Methods which deal with the simultaneous determination of these three PIs in human plasma have used protein precipitation (PP) as the extraction technique [22, 25, 35]. Others which deal with simultaneous determination of plasma ATV and RTV [3639] or DRV and RTV [27] together with other ARVs have employed either PP or liquid-liquid extraction (LLE). Notari et al. [40] determined 16 anti-HIV drugs in human plasma by HPLC using solid-phase extraction (SPE). In our earlier work with ATV [13] and RTV [21], SPE was carried out for their separate determination, while LLE with methyl tert-butyl ether was used for DRV [17]. Furthermore, an extensive study was carried to optimize the extraction procedure due to matrix interference during PP and LLE for selective determination of ATV from human plasma [13]. In the present work, SPE was tested on Oasis HLB cartridge for their simultaneous determination in human plasma. Addition of 0.1% formic acid helped in breaking drug-protein binding, with quantitative and precise recovery for the analytes at all QC levels from 50 μL plasma. The plasma volume used for processing is much less compared to reported procedures for simultaneous determination of PIs [20, 22, 25, 3640].

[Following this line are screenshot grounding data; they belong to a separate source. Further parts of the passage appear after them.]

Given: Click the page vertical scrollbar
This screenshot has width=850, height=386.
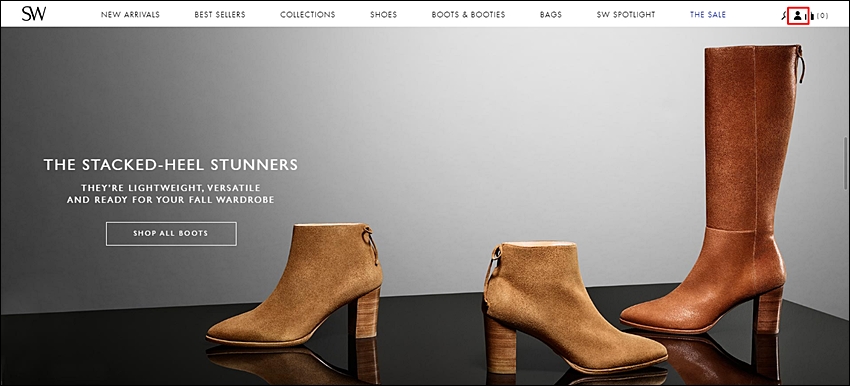Looking at the screenshot, I should (846, 163).
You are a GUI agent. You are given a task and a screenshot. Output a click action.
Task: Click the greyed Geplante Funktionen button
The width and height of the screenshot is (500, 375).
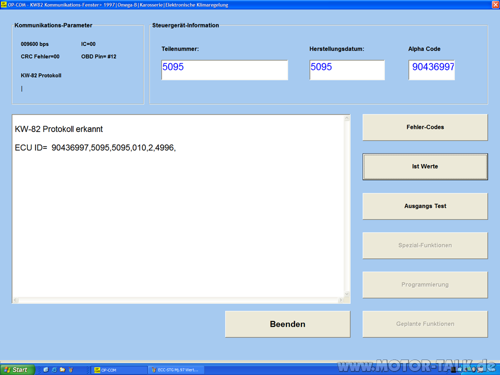coord(425,324)
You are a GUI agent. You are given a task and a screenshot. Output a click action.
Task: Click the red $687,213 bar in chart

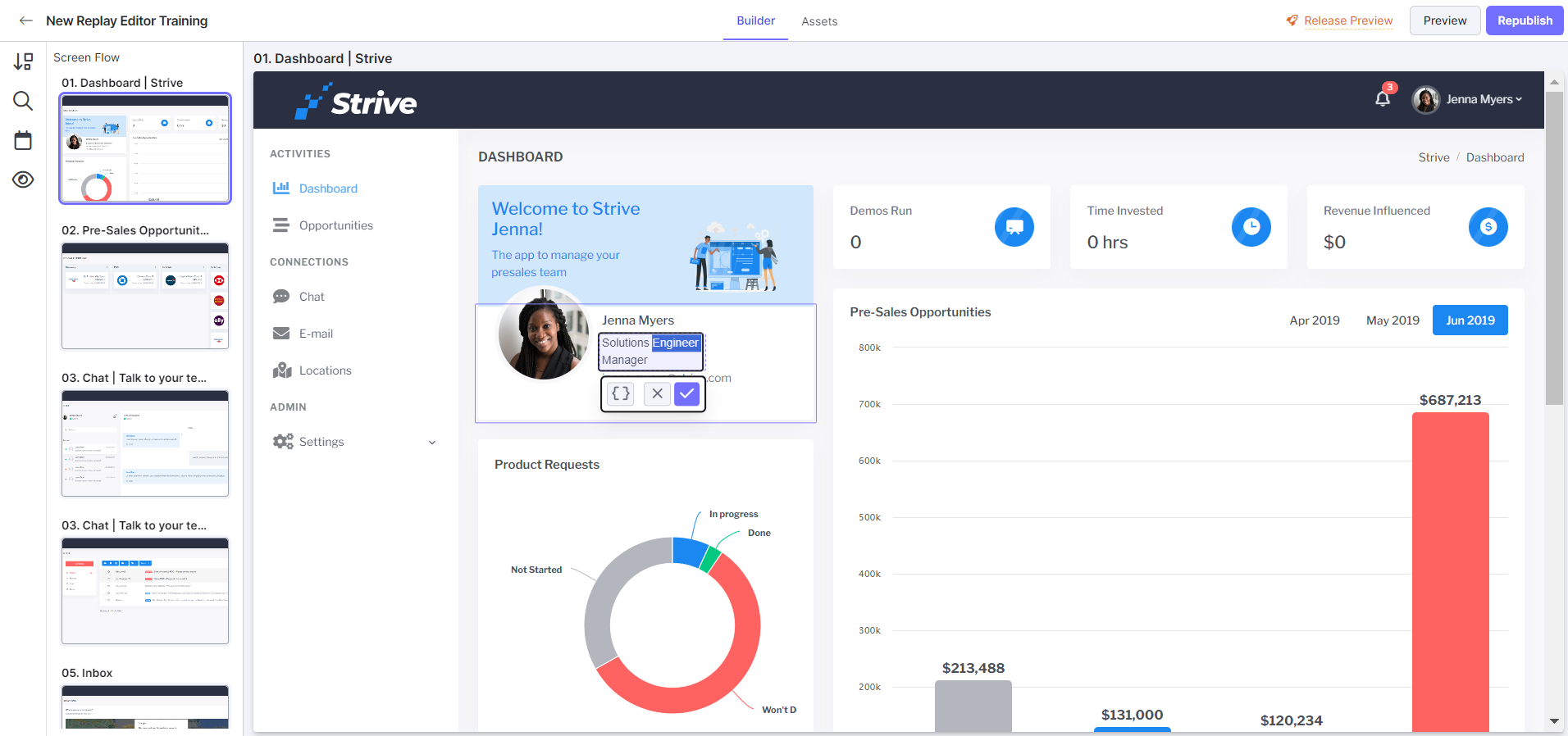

The chromatographic conditions were initiated to have short run time, adequate response and good peak shapes under isocratic conditions on Waters Acquity UPLC BEH C18 (50  ×  2.1 mm, 1.7 μm) column. Based on our earlier work for ATV and RTV [13, 21], various combinations of organic solvents (methanol/acetonitrile) together with ammonium formate/formic acid buffer in the pH range 3.5–5.5 were tried. However, the run time was more than 4.0 min for baseline resolution of the analytes. Thus, gradient elution was tried using ammonium formate and acetonitrile, and the best mobile phase conditions were obtained using solvent system (A) 10 mM ammonium formate, pH 4.0 adjusted with formic acid and (B) acetonitrile to achieve adequate retention, peak shape, adequate response and complete separation. All the analytes were eluted within 2.0 min with retention time of 0.69, 1.02 and 1.54 for ATV, DRV and RTV respectively. Further, the reproducibility of retention times for the analytes, expressed as % CV was ≤0.52% for 100 injections on the same column. The capacity factors and number of theoretical plates which are used to characterize the performance of chromatography are summarized in Table 1. The resolution factor (Rs) between ATV and DRV and DRV and RTV was 2.06 and 3.25 respectively. Further, use of deuterated internal standards helped to compensate any variability during extraction and UPLC-MS/MS analysis. MRM chromatograms for double blank plasma (without analyte and IS), at LLOQ and a real subject sample in Figures 3, 4 and 5 confirm the selectivity of the method to distinguish and quantify the analyte from endogenous components in the plasma matrix. Moreover, there was no interference of matrix at the retention time of analytes or ISs as evident from postcolumn infusion study.

5. Conclusions

In spite of several existing assay methods for the simultaneous determination of PIs, very few studies have reported the use of UPLC-MS/MS for therapeutic drug monitoring. In this present work, we have developed and fully validated a reliable, precise and sensitive UPLC-MS/MS method for the simultaneous quantification of atazanavir, darunavir and ritonavir in human plasma. The assay is superior to reported methods with respect to sensitivity, analysis time and matrix effect. The method is rapid and requires small plasma volume for sample processing. Use of deuterated internal standards further reinforces the accuracy and precision of the proposed method and can be suitable for pharmacokinetic/bioequivalence studies.

Conflict of Interests

The authors declare that there is no conflict of interests regarding the publication of this paper.

Acknowledgment

The authors are thankful to the management of Veeda Clinical Research Pvt. Ltd. for their support, infrastructure, and quality execution of the work.